Lincoln Fiske on the poor S&P trading environment.
August 22, 2005
With several day and swing trading systems struggling recently (namely R-Mesa, Axiom ES, Eclipse), everyone is asking - what is the problem? Well, if you're Trading Visions Systems, Inc. developer - you tackle the statistics to see exactly what the problem is. You look at volatility and trading ranges across time, and see what markets look OK and which ones aren't looking so hot.
Mr. Fiske sent a letter to his clients recently detailing the record low volatility and possible affects on his systems: Axiom, Spectrum, and Impetus; and we asked him to elaborate in this week's newsletter. The following are his thoughts on the current poor trading environment for S&P day and swing trading systems.
By Lincoln Fiske:
As a developer, I'd like to blame the markets when a system isn't performing. This can certainly be a cop-out, but to an important degree, a system can only do so much with what the market is offering. The recent S&P action-or lack of action-is a good example.
This very important change in volatility can be seen by looking at the chart of the daily S&P cash.
(Click Image to Enlarge)
First, average true range has been declining relentlessly since late 2002. Consider the indicator in subgraph one, the yellow line showing the average daily true range (as a percentage of the index) over that last year, and the red line showing it over the last month. The current levels are the lowest they've been since 1997. This daily level of volatility most affects day trading systems, since they must have enough daily range from which to carve a successful trade, and the ineffectiveness of many such systems recently can largely be explained by this phenomenon.
Secondly-as would be expected--swing ranges (ranges over days and weeks) have also declined radically. This can be seen in the bottom subgraph, where the cyan line represents the high-low range for the whole prior year (expressed as a % of the index), and the white line represents the same over the prior month. The current levels have not been seen since 1995. In fact, the last month reached a meager level seen only 3 times since 1985! It's notable that the 2.2% range of the last month is about what the range was running on a daily basis for the last half of 2002 (more than 100 days in 2002 had a range of over 2%)! This change is swing ranges can also be seen in the price chart where two congestion periods have been marked. The first lasted from December of 2003 to November of 2004, and the second from November of 2004 to July of this year, two very long range-bound periods. Sea changes like this have a big impact upon swing system performance, since there just aren't the swings to provide sizable profits, or worse, the swings are just large enough to trigger whipsaw trades.
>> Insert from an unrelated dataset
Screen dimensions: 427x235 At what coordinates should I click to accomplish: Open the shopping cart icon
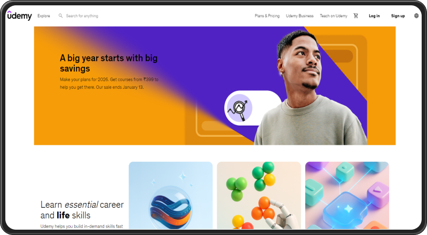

For a long-range look at volatility, the chart below shows the same indicators, but adjusted to fit monthly data. As you can see, we are at the lower end of volatility cycles over the years.
(Click Image to Enlarge)
When or why volatility will pick up in the future is impossible to say, though the one certainty in markets is that there will always be change. Seeing as how change from extremely low volatility will mean higher volatility, it does look from the chart that it may happen sooner (in 1-2 years) rather than later. When it does, be ready for the possibility of some increased profits!
Most systems will find increased profits in moderate to high-volatility environments, but fortunately, not all systems will do poorly at the same time. Some are not as sensitive to volatility, and some will operate well through different phases of volatility.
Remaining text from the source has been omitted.